# Where's the new Fluke regs?



## Manayunk Jake (Oct 3, 2001)

Greeting All!

I'm getting some conflicting reports, but the consensus is that we're going to take a big hit when the 2004 fluke regs are finalized. Seems the "experts" think we caught too many fluke last year, especially bigger fluke.

I've heard a shorter season ending right after Labor Day, which will put a big dent in the great fall fishing at spots like the Old Grounds, Sea Isle Lumps, and off Sandy Hook. I've heard a lot about taking the limit up to 17 inches to match DE so there's no confusion in the bay as to where a keeper was caught. The limit could also drop from 8 to 7 (or even 5) fish. There are supposed to be more hearings in mid-March, but I don't think an opener has been established as of this date.

Weakie regs are under review again, too.

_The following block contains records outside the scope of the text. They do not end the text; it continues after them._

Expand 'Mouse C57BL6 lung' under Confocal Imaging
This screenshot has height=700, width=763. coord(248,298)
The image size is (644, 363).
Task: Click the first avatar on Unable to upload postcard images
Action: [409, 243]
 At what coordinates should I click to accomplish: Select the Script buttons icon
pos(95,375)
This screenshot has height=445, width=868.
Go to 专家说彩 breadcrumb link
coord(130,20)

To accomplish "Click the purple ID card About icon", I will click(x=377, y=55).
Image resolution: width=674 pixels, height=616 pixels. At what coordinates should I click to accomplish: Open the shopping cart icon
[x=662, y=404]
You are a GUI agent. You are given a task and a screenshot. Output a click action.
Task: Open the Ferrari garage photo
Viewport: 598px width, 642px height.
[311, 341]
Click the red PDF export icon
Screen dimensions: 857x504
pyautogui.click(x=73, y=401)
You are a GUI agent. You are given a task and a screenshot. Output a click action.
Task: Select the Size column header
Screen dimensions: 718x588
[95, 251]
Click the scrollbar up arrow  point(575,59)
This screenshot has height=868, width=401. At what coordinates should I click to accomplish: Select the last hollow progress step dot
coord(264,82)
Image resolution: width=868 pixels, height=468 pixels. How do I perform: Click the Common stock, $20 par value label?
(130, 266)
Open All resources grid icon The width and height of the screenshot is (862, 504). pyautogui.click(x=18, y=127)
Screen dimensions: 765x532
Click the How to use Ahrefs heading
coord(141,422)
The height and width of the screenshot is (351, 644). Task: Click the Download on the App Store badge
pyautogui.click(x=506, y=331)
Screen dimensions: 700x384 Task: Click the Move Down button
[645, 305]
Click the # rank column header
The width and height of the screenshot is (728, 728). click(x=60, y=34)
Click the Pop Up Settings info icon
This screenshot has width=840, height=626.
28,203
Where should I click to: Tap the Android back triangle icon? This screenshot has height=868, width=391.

Don't be surprised if the bag limit drops to four and the size limit goes up to 17 inches! No body is worried about bluefish regs, even though I thought there was a marked absence of snappers last Fall. Seems like we're stuck with the "let's try this" approach, instead of regs based on serious scientific surveys.

I assume everyone is aware that the striper slot fish is scheduled to be killed off, and NJ will return to two fish 28 inches or better (although some hardliners want to go back to 1 fish at 34 inches!)

So far no major changes in commercial regs are planned. They'll still be keeping 13 inch fluke and weakies.


----------